Problem statement: Rewrite the part of the records that opens with the line containing "Open the Options menu" and closes with the line containing "tap(364, 57)", changing "Viewport" to "Display area" and leaving everything else as it is.

Entries provided:
----------------------------------------
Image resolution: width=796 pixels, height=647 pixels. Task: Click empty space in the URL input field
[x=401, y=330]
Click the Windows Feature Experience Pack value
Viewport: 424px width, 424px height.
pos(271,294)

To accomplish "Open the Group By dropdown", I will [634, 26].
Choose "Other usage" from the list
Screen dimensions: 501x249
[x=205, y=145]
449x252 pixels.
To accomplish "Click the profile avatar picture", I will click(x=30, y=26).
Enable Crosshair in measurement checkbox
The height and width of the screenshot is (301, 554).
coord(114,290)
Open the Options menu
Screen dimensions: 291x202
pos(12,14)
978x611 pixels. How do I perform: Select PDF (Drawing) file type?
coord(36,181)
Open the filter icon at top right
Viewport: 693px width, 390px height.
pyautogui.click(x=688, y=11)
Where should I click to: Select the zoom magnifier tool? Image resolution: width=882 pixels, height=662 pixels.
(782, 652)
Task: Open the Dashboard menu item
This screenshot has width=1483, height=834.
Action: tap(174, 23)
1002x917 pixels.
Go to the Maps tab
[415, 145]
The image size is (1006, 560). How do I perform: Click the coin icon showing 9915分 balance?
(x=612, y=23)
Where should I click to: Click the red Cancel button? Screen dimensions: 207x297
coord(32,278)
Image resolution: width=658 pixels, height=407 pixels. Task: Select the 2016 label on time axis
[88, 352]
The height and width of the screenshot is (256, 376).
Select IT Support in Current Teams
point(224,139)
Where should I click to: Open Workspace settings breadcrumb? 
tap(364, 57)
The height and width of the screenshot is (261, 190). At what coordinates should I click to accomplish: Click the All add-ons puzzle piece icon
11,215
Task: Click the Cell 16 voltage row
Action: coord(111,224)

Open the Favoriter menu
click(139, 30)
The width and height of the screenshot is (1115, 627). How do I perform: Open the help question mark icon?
----------------------------------------
Written answer:
Open the Options menu
Screen dimensions: 291x202
pos(12,14)
978x611 pixels. How do I perform: Select PDF (Drawing) file type?
coord(36,181)
Open the filter icon at top right
Display area: 693px width, 390px height.
pyautogui.click(x=688, y=11)
Where should I click to: Select the zoom magnifier tool? Image resolution: width=882 pixels, height=662 pixels.
(782, 652)
Task: Open the Dashboard menu item
This screenshot has width=1483, height=834.
Action: tap(174, 23)
1002x917 pixels.
Go to the Maps tab
[415, 145]
The image size is (1006, 560). How do I perform: Click the coin icon showing 9915分 balance?
(x=612, y=23)
Where should I click to: Click the red Cancel button? Screen dimensions: 207x297
coord(32,278)
Image resolution: width=658 pixels, height=407 pixels. Task: Select the 2016 label on time axis
[88, 352]
The height and width of the screenshot is (256, 376).
Select IT Support in Current Teams
point(224,139)
Where should I click to: Open Workspace settings breadcrumb? 
tap(364, 57)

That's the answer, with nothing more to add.